If you are already funded but still hitting quota or tier errors, our guide to the OpenAI API key quota exceeded error is the better next step than continuing to stare at the pricing page alone.
FAQ
Is GPT Image 1.5 the current OpenAI image flagship?
Yes. As checked on March 20, 2026, OpenAI's current model catalog lists GPT Image 1.5 as the main current image model and labels GPT Image 1 as the previous image generation model.
What is the cheapest current OpenAI image API price?
The cheapest current official floor is gpt-image-1-mini low at $0.005 for a 1024x1024 output image. GPT Image 1.5 starts at $0.009 for the same low square output.
Does chatgpt-image-latest have different pricing from GPT Image 1.5?
Not at the moment. The current official alias page matches GPT Image 1.5 pricing. But it is still useful to think of it as a ChatGPT alias rather than the cleanest stable model choice for a long-lived API workflow.
Why does my invoice look higher than the per-image output chart?
Because the visible per-image tables are mainly about output generation. Text input tokens, image input tokens on edits, and some billed text-output behavior can raise the total request cost above the output-only number.

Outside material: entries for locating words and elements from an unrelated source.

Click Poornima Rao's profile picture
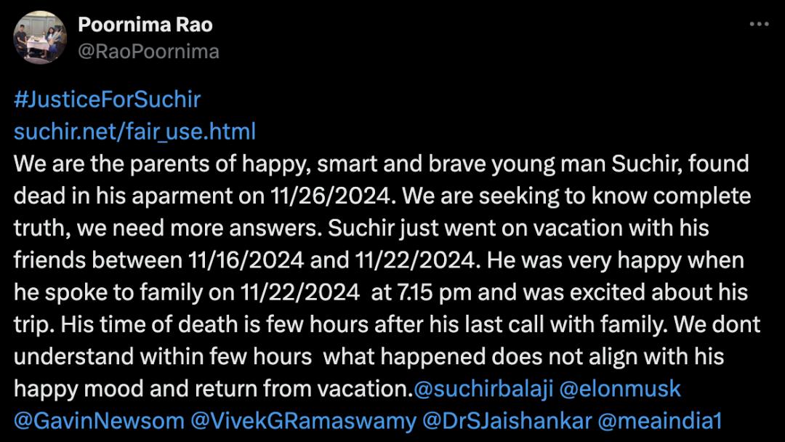785x442 pixels. coord(39,38)
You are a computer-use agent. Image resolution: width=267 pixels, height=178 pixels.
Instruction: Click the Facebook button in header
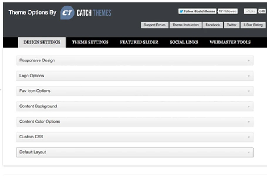[x=213, y=25]

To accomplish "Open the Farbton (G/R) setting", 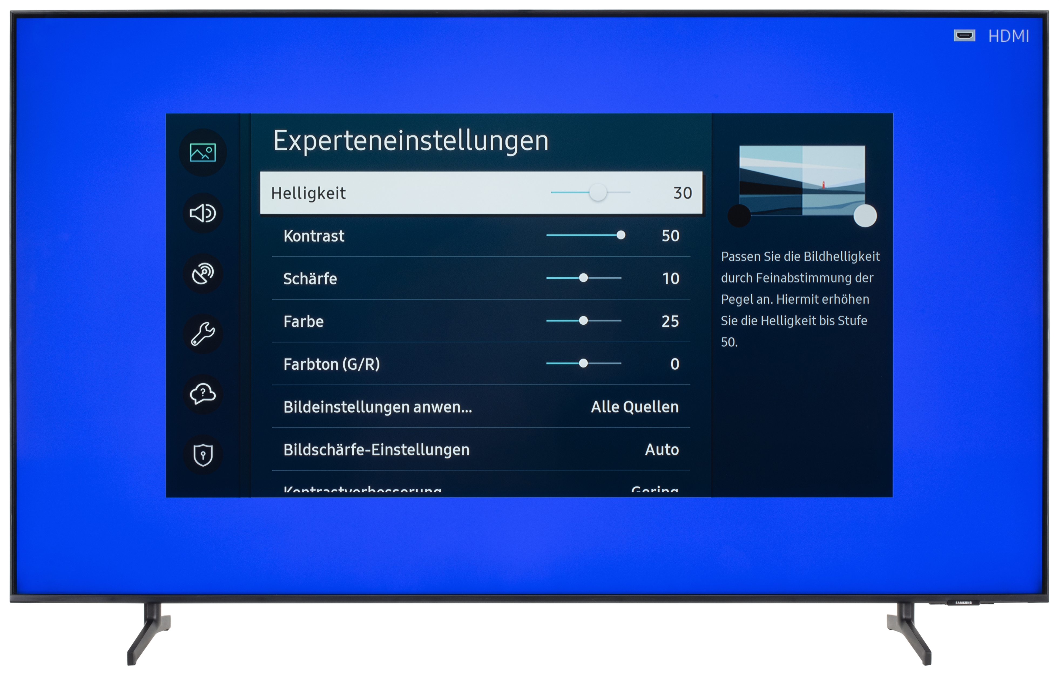I will (332, 364).
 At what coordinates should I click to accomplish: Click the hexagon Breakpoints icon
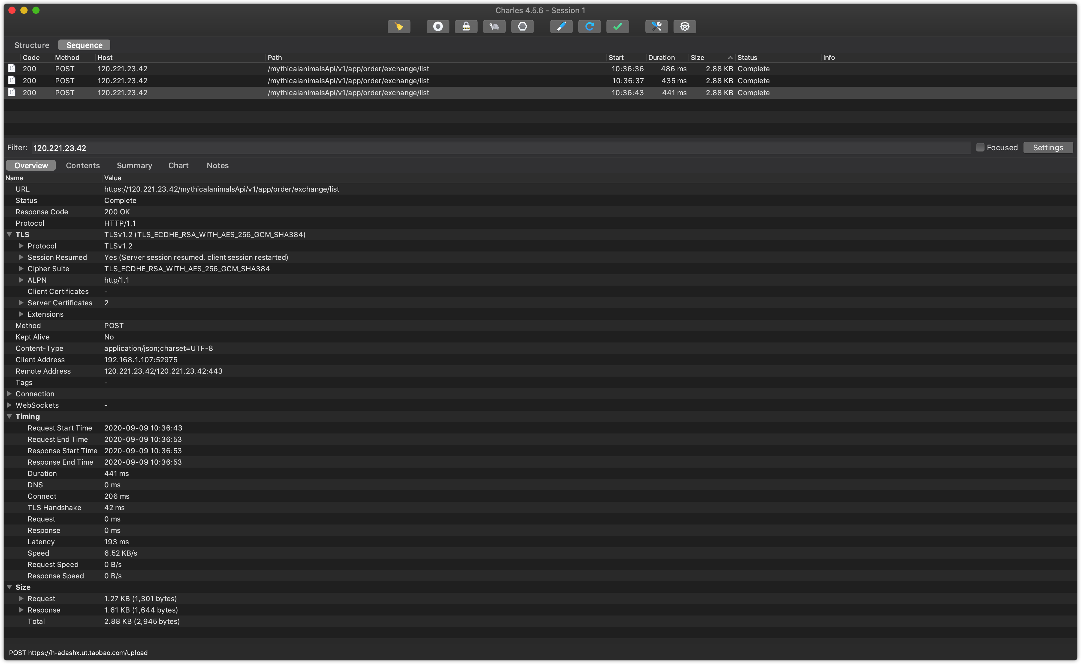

Is there a free tier for OpenAI image generation API?
The current official image model pages show Free not supported for GPT Image 1.5, mini, and the ChatGPT alias. For current image generation, treat paid Tier 1 access as the real starting point.
Should I still use GPT Image 1 or DALL-E 3?
Only if you have a specific migration or compatibility reason. For a fresh 2026 pricing decision, GPT Image 1.5 and mini are the lanes that matter most.